Technical Management of SOOTHER’s speech dataset

In recording the source material for SOOTHER’s voice, I found myself with 80+ hours of sound files. I recorded long files with deliberate pauses between each “line” of SOOTHER’s source spreadsheets.

Spreadsheets looked like this:

soother spreadsheet

To manage this huge amount of raw audio data, I came up with the following system for programmatically cutting the sound files, quality controlling the cut files, and archiving them for training.

Cutting sound files

Python, the most utilitarian of all languages other than perl, has fabulous sound manipulation libraries, and I was able to whip up a little script to cut my long sound files into short samples without too much stress. To identify silence in my tracks and cut the files on the silence, I used pydub.
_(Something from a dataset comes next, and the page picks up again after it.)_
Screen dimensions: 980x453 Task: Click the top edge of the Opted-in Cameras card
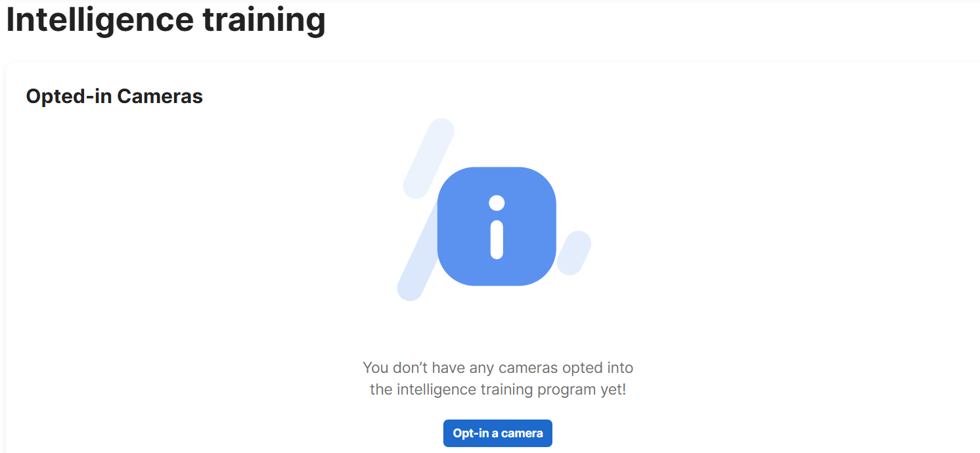493,63
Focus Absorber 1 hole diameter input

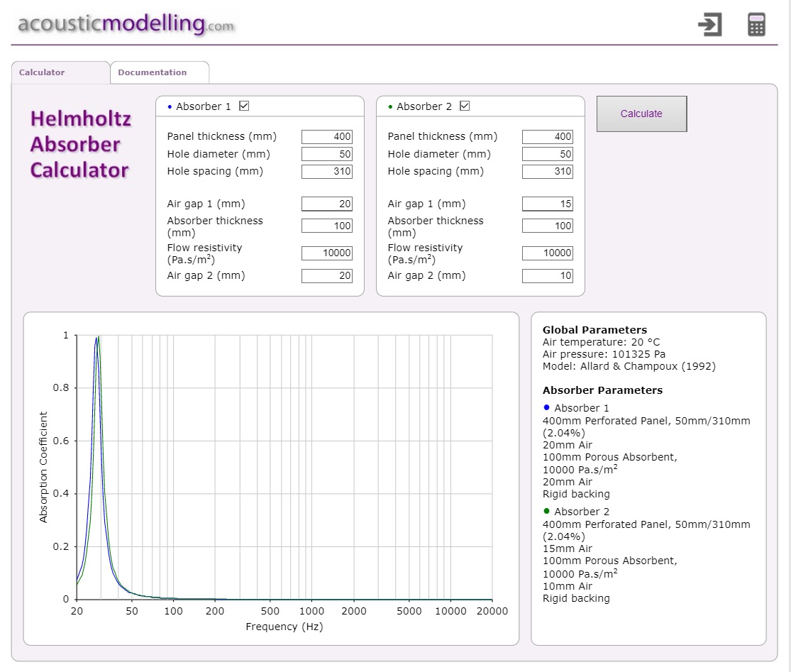(x=327, y=154)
While recording, I had left 5-10 second pauses between each “line” of the source material spreadsheets. So, the first thing my script had to do was to identify these pauses:

    chunks = split_on_silence (
        # this is our long file that we want to split
        song, 

        # Specify that a silent chunk must be at least 2s 
        # or 2000 ms long.
        min_silence_len = 2000,

        # we set a very low silence threshhold cause 
        # we're... whispering
        silence_thresh = -74.0,
        
        # keep some ms of silence, unfortunately cannot 
        # designate if it should be at end vs beginning of
        # file
        keep_silence = 500
    )

It’s pretty simple!

Unfortunately, in practice, it was less so. My audio files, due to pure sloppiness of the operator (aka me, whomp whomp), were inconsistent in volume and I had failed to log the volumes associated with each. Also, when whispering, one tends to make a lot of… bodily sounds. Mouth sounds, stomach sounds! Sometimes these disturbed the period of “silence”, leading to mulitple “lines” of a spreadsheet being included in the same “chunk” of sound.
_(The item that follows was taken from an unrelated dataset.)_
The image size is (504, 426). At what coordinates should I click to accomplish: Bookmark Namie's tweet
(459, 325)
So after I ran this little cutting function, I programmatically checked the resulting “chunks” to see if any were longer than 20s, which was the absolute longest possible file I should have. If they were (and e.g. contained multiple lines since the interstitial silences hadn’t been registered), I ran a debug function on them, which raised the silence threshhold, meaning that soft mouth sounds/stomach sounds would be less likely to cause misrecognition of a “silence” between lines.

I shuttled each sound file’s pieces into an insanely-designed file system, which made internal sense to my recording process and but ZERO external sense. Quite frankly, as a former archivist, I’m embarassed about it! Here’s my unsolicited advice: if you’re undertaking a major project that has 80 hours of sound, it’s probably worth putting in a little effort to make a naming & file system that’s going to make sense to an external observer… or to yourself in 8 months when you look at your files again. I digress =]

DE-DUPLICATION AND NECESSARY CULLING

After cutting my files, I ended up with ten folders containing 10-30 sub-folders each, each of which contained 30-100 audio files. Those files were, in theory, named to correspond to the file names that I had originally assigned in the source spreadsheets.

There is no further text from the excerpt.